2.3.3. Quantitative real-time reverse transcription PCR (qRT-PCR) assay

At 48 h after transfection, cells from 6-well plates were digested, and the total RNA was extracted using the TRIZOL reagent. Equal amounts of RNA were then reverse transcribed to cDNA following the manufacturer’s instructions (YESEN Technology, Shanghai, China). The expression of LIPG and miR-148a-3p in the samples was detected using quantitative real-time PCR (qPCR) in an ABI Step one Plus instrument (ABI, Foster City, CA, USA). The 18S and U6 genes were used as internal controls. qPCR was performed using the following conditions, 95 °C for 10 min, followed by 40 cycles of 95 °C for 15 s and 60 °C for 60 s. Then, the relative expression level of each mRNA was normalised to the expression level of the housekeeping genes using the 2−ΔΔCT method (Livak and Schmittgen Citation2001).

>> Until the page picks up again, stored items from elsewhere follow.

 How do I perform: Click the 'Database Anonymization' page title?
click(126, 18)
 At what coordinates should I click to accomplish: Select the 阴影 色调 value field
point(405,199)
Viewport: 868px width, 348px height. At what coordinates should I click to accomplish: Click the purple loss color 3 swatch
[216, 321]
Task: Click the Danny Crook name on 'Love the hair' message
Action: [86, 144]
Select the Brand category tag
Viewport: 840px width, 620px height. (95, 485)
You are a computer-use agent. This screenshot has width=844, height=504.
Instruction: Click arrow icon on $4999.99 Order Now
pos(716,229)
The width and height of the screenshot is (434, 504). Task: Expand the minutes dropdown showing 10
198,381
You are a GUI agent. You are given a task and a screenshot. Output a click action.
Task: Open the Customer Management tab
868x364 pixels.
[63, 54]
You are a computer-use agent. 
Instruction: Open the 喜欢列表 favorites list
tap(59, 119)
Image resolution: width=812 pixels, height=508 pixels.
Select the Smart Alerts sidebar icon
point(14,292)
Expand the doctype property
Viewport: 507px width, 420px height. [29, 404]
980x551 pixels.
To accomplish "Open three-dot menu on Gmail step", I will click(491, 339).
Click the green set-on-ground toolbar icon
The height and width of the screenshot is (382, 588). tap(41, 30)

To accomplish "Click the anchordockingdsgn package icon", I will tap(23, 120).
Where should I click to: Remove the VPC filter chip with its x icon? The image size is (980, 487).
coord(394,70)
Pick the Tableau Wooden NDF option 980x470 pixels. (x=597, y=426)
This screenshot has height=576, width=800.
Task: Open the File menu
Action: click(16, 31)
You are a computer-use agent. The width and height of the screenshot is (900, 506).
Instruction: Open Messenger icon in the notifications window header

2.3.4. Wound healing assay

CaSki and SiHa cells were counted, inoculated into 6-well plates, and cultured at 37 °C with 5% CO2 until they reached 70–80% confluence. A wound was then scraped perpendicular to the marked 6-well plate using a 200 µl pipette tip. The wound was observed and photographed under an inverted microscope immediately after wounding (time 0) and every 24 h for 2 days. Image J software was used to measure the migration area of the cells in each group.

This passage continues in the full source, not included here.